First, the good news: Obama’s plan, like McCain’s, would bring coverage to many who are currently uninsured.

However, the subsidized program would artificially render private insurers uncompetitive and gradually squeeze them out of the market. This is a well-known phenomenon that Massachusetts Institute of Technology economics professor Jonathan Gruber confirmed with 2007 research on the State Children’s Health Insurance Program, in which he found that 60 percent of the program’s enrollees were migrating from private insurance coverage into a public system that is made competitive only through our tax dollars.

Such “crowding out” will result in a vicious cycle. As the insurance companies lose their competitiveness and their market share, Obama’s proposed plan will gradually take on more people until its costs make the budgetary outlays for the Iraq war and Wall Street look like a drop in the bucket. Taking into account the economic damage and resulting loss of tax revenue that Obama’s redistributive tax hikes will inevitably wreak, such a course looks even worse.

McCain’s plan is well thought out, and it is a shame that he has not made a vigorous case for it.

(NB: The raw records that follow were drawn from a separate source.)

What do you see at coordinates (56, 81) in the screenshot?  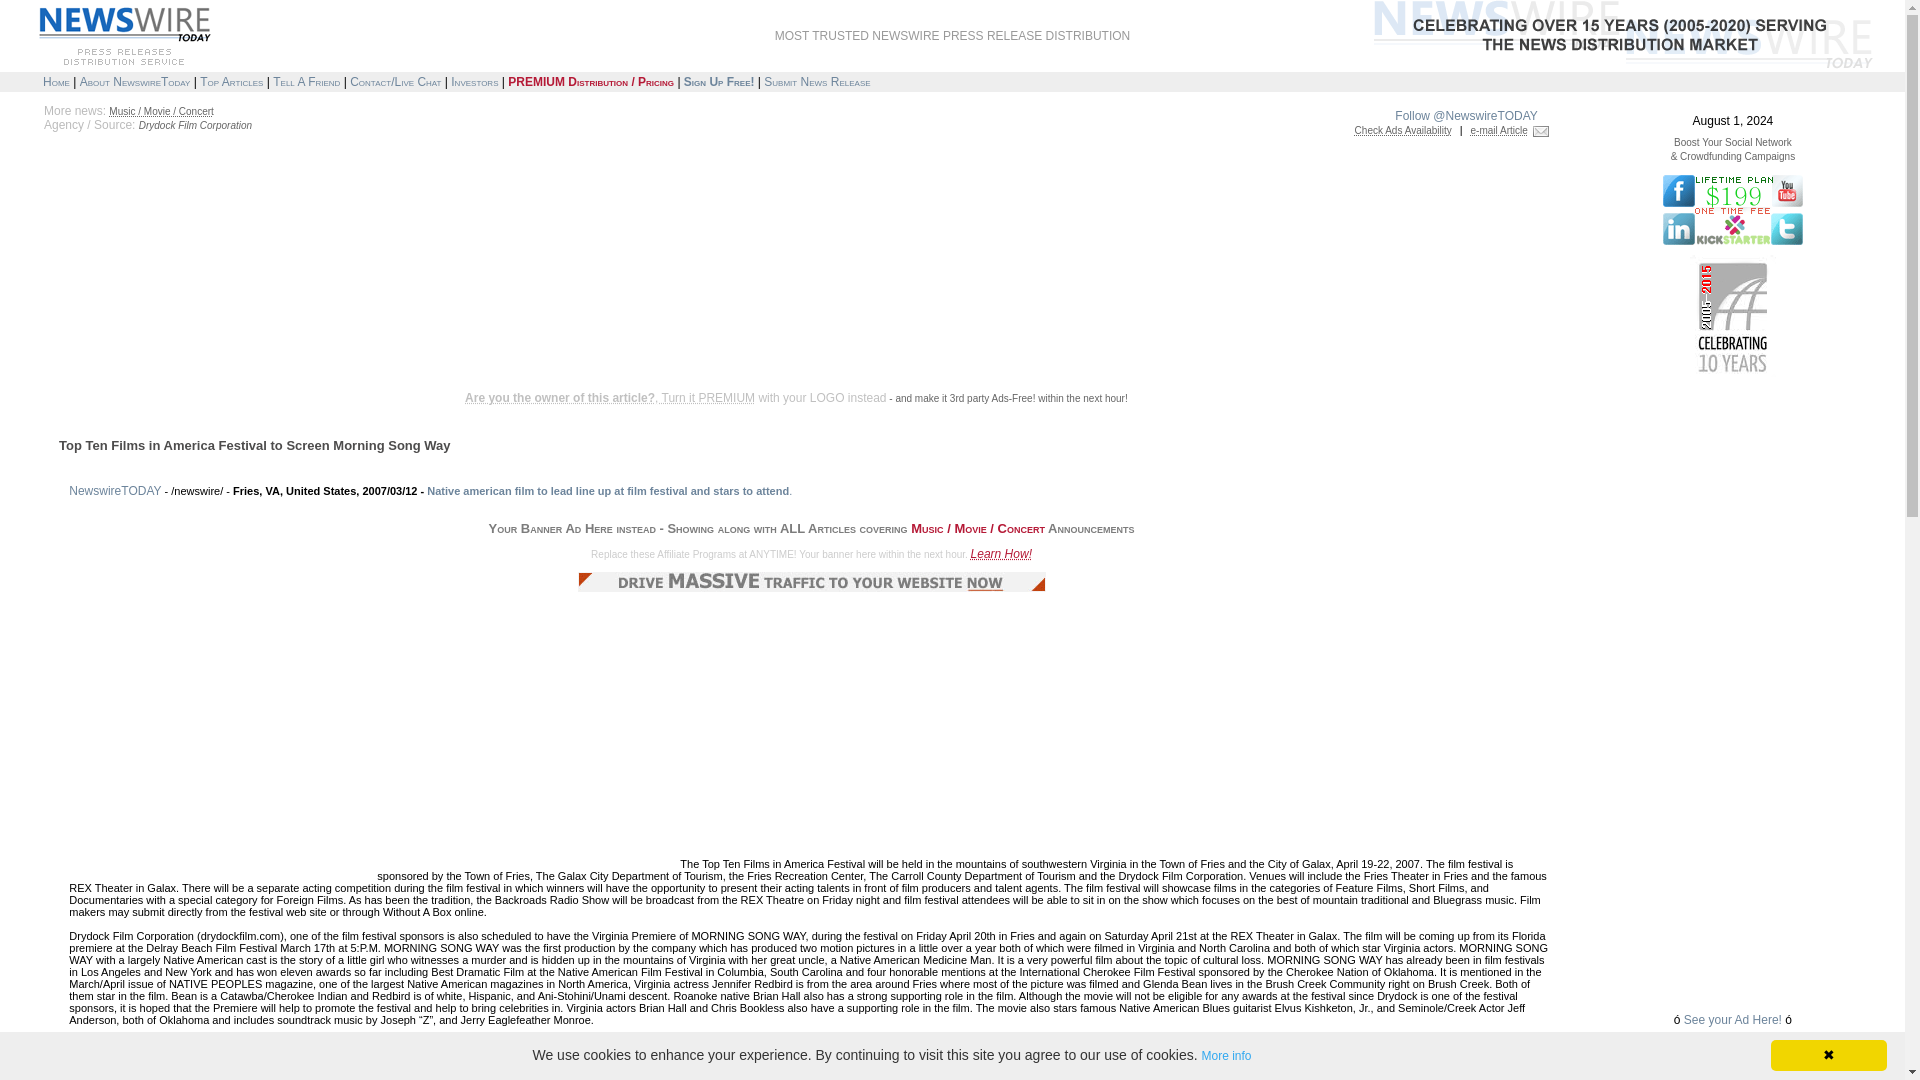 I see `Home` at bounding box center [56, 81].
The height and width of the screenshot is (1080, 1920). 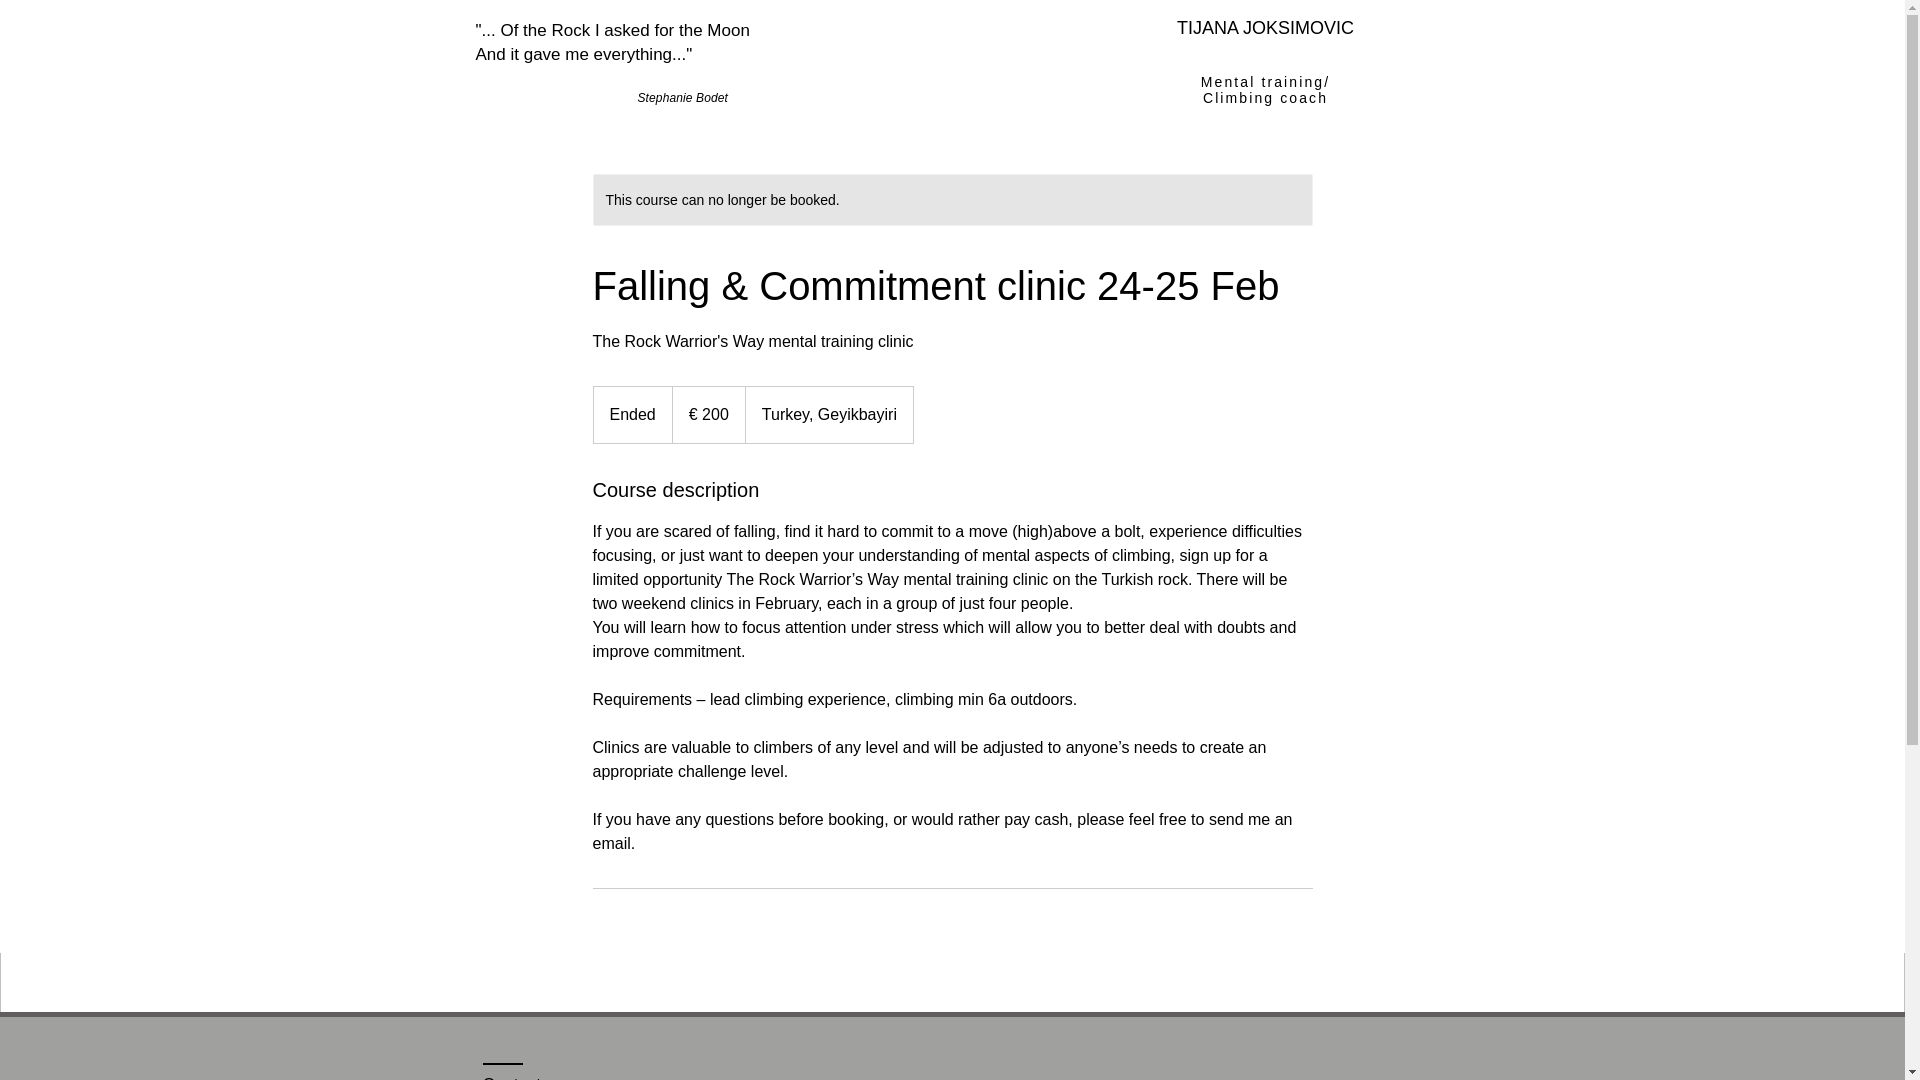 What do you see at coordinates (1266, 97) in the screenshot?
I see `Climbing coach` at bounding box center [1266, 97].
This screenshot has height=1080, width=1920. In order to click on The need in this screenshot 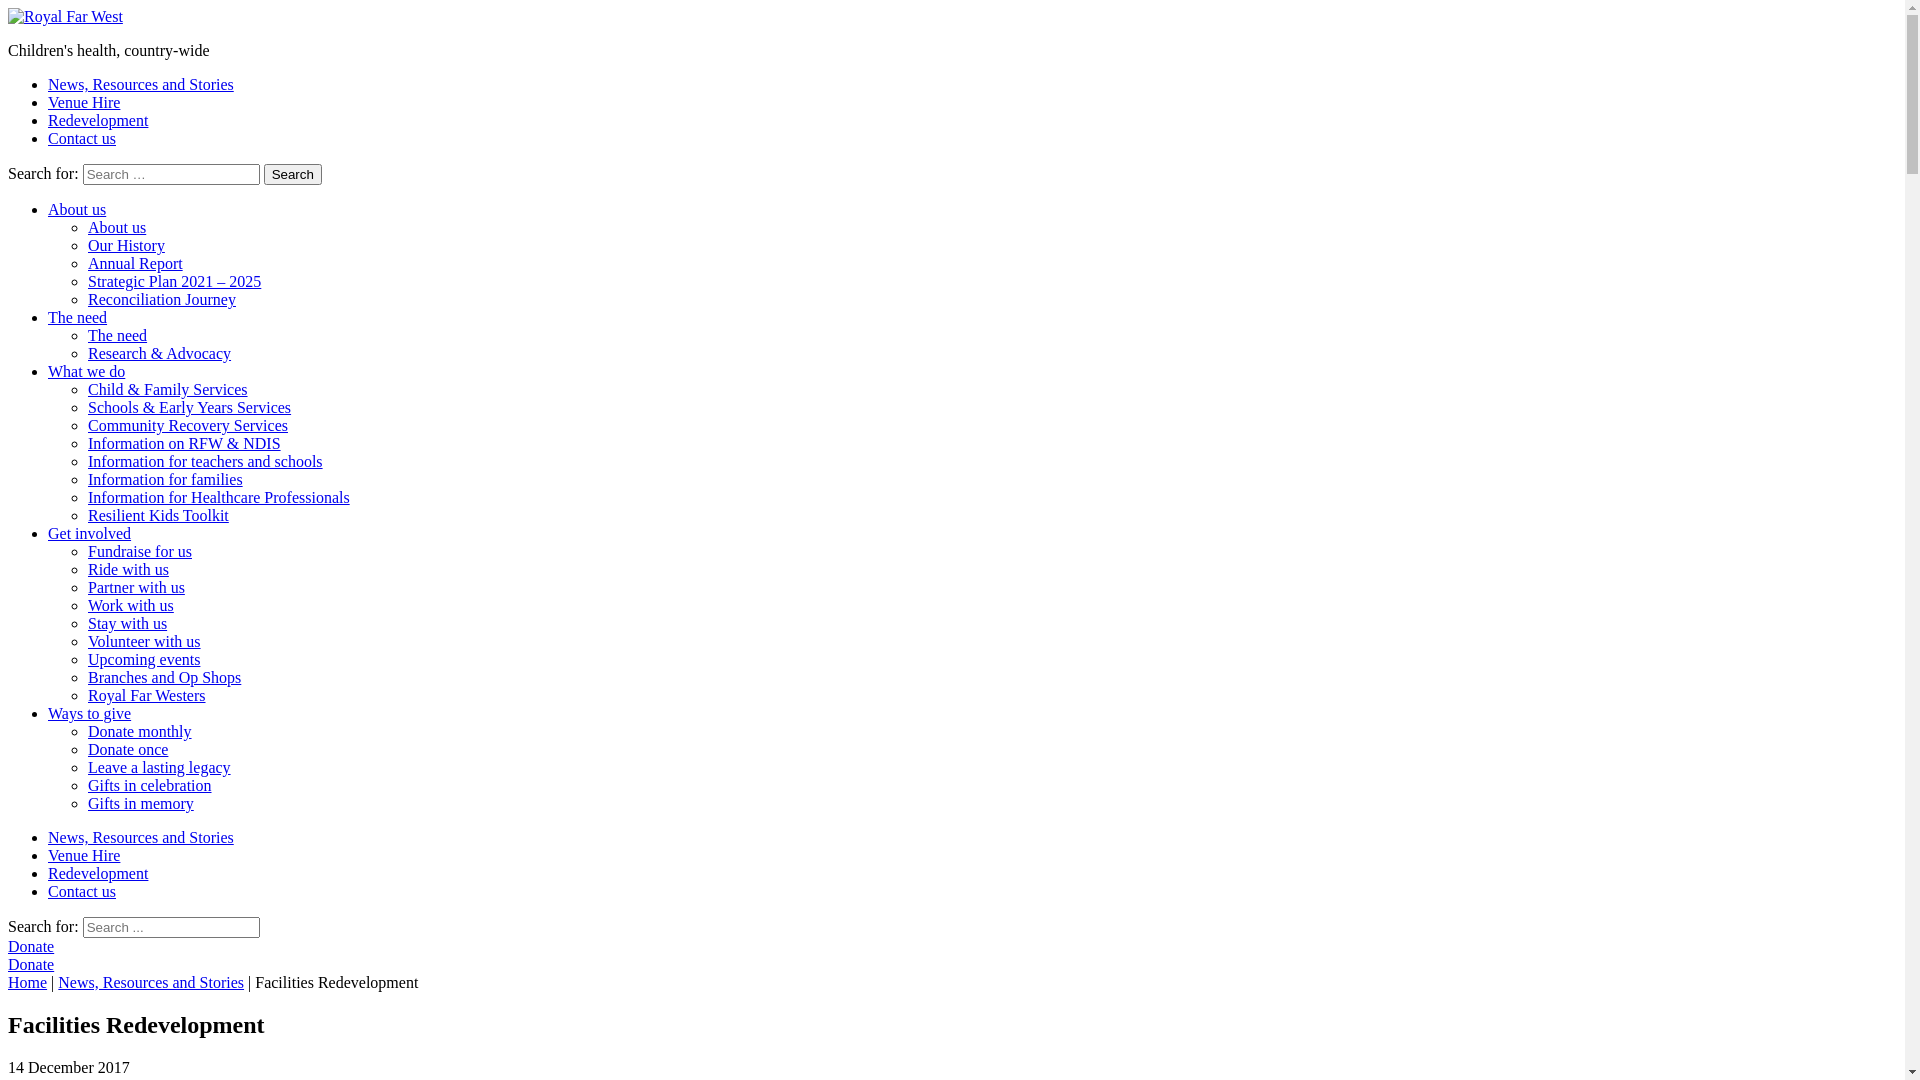, I will do `click(118, 336)`.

By leveling the tax treatment of employer-provided and individual insurance and allowing individuals to buy insurance across state lines, his plan will address the root causes of our healthcare problem and extend coverage to many who lack it. It is a far more efficient solution than the alternative because it focuses on structural alterations in the government’s treatment of insurance instead of piling on another layer of subsidies and mandates.

The grim news from Wall Street has been heralded by rabid populists on the left and right who assert that government should run the show. There are two very strong reasons to dispute this claim — their names are Fannie and Freddie — but critiques of the free market cannot even be applied to the public-private mutant behemoth that is our health insurance system because there is no free market in health insurance. The heavy hand of government got us into this situation; Frank Lloyd Wright could have been talking about healthcare today when he said, “I believe totally in a capitalist system; I only wish that someone would try it.”